Los aromas primarios son aquellos que provienen de la variedad de uva, estos se clasifican en tres categorías: Frutales, Florales y Vegetales. Entre los frutales predominan las fragancias cítricas, las frutas exóticas, las frutas con semilla, las bayas rojas y negras, las frutas con hueso y los frutos secos.

Por lo general, en los aromas florales se perciben flores frescas como blanco espino, acacia, tilo, miel, rosa blanca y roja, jazmín, violeta, lavanda, entre otras.

Finalmente, en la última categoría de «Vegetales», suele detectarse pimiento verde, champiñón, trufa, cedro, regaliz, pino, etc. Dentro de los aromas vegetales también se encuentran los especiados como el clavo, la pimienta negra, roja y blanca, el azafrán, el tomillo, el heno y la vainilla.

Aromas secundarios y terciarios

Los aromas secundarios y terciarios se conforman por aromas provenientes de la fermentación y crianza en los que predominan la leche, frutos secos, mantequilla, caramelo, madera, café, etc. A continuación conoceremos más específicamente de dónde proviene cada uno.

Provenientes de fermentación

Mientras se lleva a cabo el proceso de la fermentación alcohólica se van generando aromas característicos del vino. Entre ellos se encuentran la levadura, el pan, las galletas y productos de pastelería.

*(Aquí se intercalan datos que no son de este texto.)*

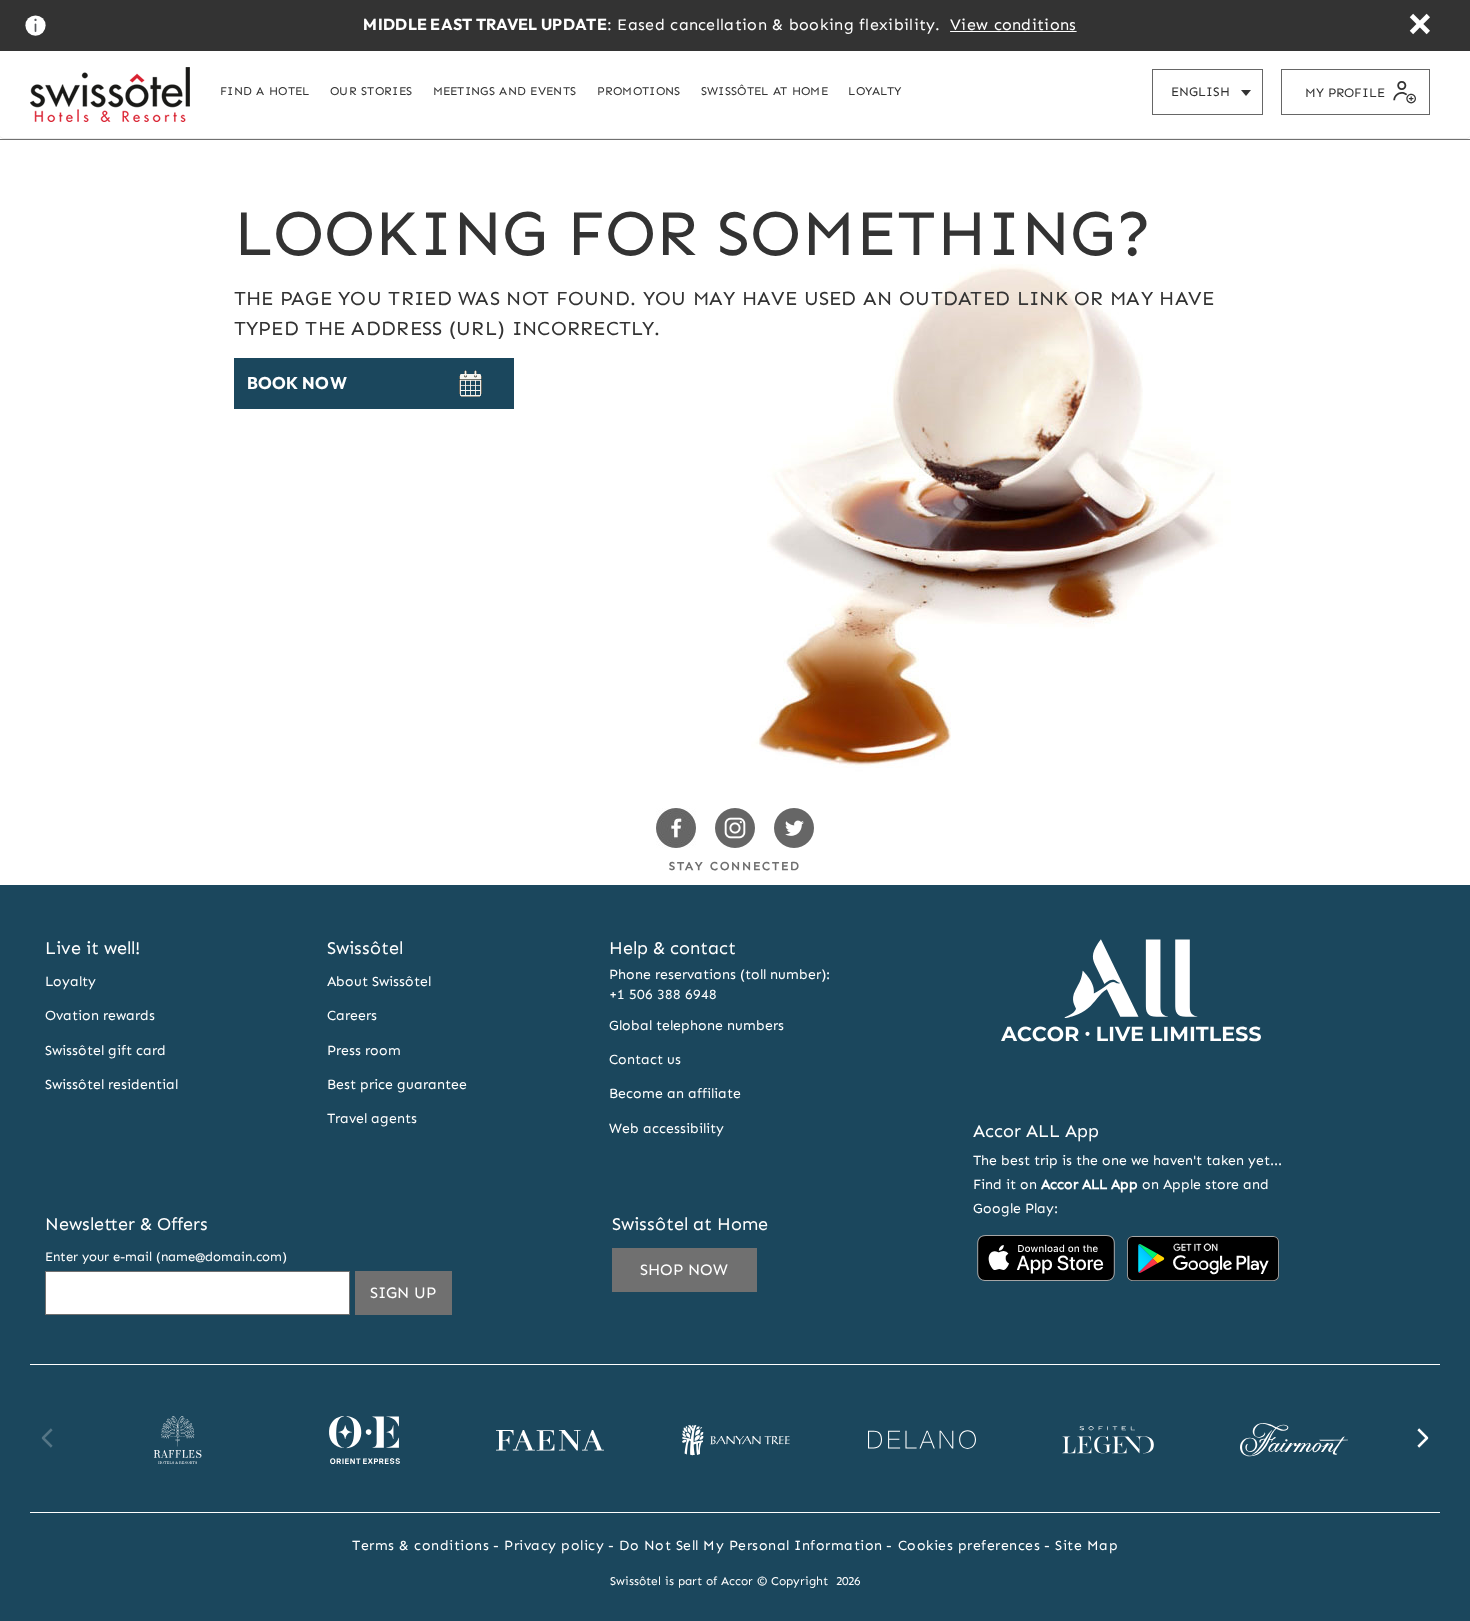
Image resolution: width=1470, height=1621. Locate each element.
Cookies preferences (969, 1545)
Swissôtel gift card (105, 1050)
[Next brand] (1422, 1438)
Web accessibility (666, 1128)
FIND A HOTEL (265, 90)
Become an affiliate (675, 1093)
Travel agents (372, 1118)
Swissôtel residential (111, 1084)
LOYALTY (874, 90)
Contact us (645, 1059)
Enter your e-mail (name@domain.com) (166, 1256)
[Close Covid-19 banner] (1419, 26)
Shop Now (684, 1269)
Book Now (297, 383)
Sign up (411, 1292)
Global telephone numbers (696, 1025)
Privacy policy (554, 1545)
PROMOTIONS (639, 90)
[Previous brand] (48, 1438)
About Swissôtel (379, 981)
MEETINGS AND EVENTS (505, 90)
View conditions (1013, 24)
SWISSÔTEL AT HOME (764, 90)
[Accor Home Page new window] (1130, 1078)
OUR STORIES (371, 90)
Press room (364, 1050)
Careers (352, 1015)
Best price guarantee (397, 1084)
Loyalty (70, 981)
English (1216, 91)
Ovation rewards (100, 1015)
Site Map (1086, 1545)
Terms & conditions (420, 1545)
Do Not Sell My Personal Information (751, 1545)
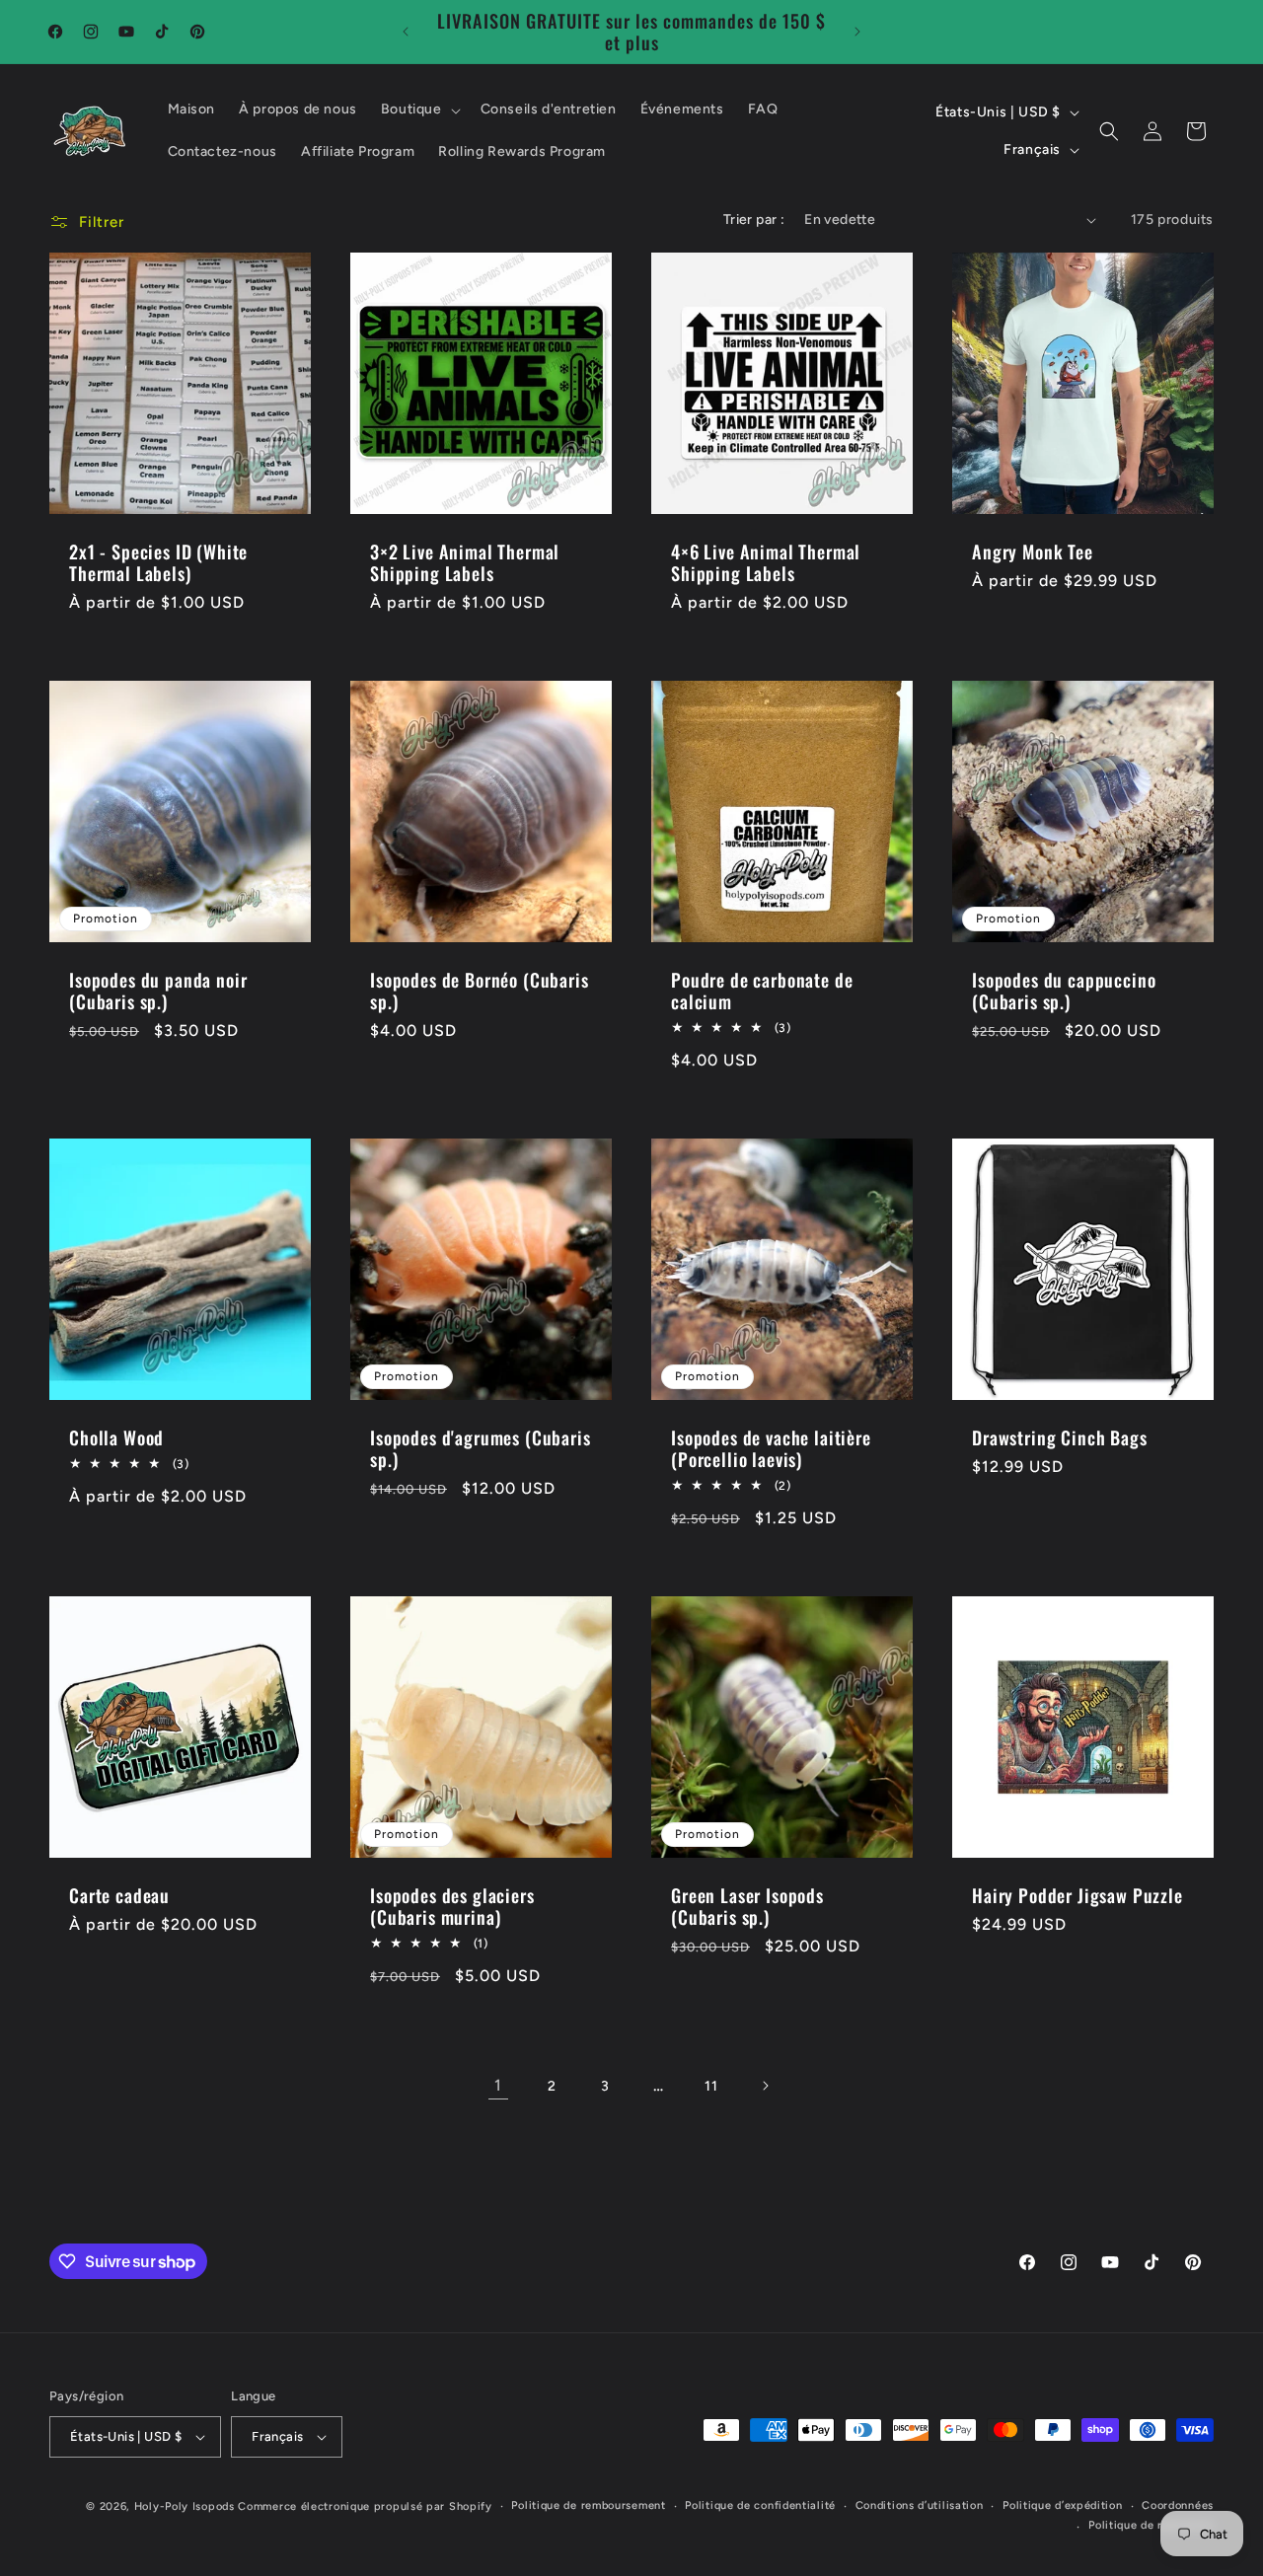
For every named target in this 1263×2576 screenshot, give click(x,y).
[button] (419, 110)
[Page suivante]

Por otra parte, algunos vinos pasan por un proceso conocido como fermentación maloláctica (FML), donde se transforma el ácido málico en ácido láctico. Este tipo de fermentación se realiza con la finalidad de generar mayor estructura y complejidad aromática en el vino. Los vinos que han pasado por la FML suelen tener aromas lácteos como crema, mantequilla, leche, quesos madurados, yogurt y chocolate con leche.

Crianza y envejecimiento

Durante la crianza y envejecimiento se generan aromas provenientes de la madera de la barrica y de las reacciones ocurridas durante este proceso. Entre los más comunes se encuentran el caramelo, diferentes tipos de madera, el café, los ahumados, pan tostado, frutos secos como avellana y almendra, el coco y el chocolate amargo.

Defectos del vino

Por último, se encuentran los defectos del vino, los cuales demuestran que el vino no está en buen estado y que ha sufrido alguna deficiencia en una o varias fases durante su proceso. Una manera de detectar los defectos es identificando aromas como cebolla, corcho, vinagre, azufre, huevo podrido, amoniaco, moho, acetona y manzana podrida. En algunas ocasiones, es posible percibir aromas desagradables en vinos orgánicos o biodinámicos. Sin embargo no quiere decir que estos vinos estén en mal estado, sino que debido a su proceso ecológico limitan o evitan el uso de sulfitos y es posible que existan este tipo de olores.

 

El vino debido a su origen y tipo de producción artesanal tiende a evolucionar en sus diferentes etapas de producción y durante la cata. En él pueden percibirse una gran cantidad de aromas, que no hubiéramos imaginado que podrían encontrarse en una copa de vino. Ahora que ya conoces algunos de los aromas del vino y de dónde provienen, es momento de catar y tratar de percibir la mayor cantidad y entender el por qué están ahí.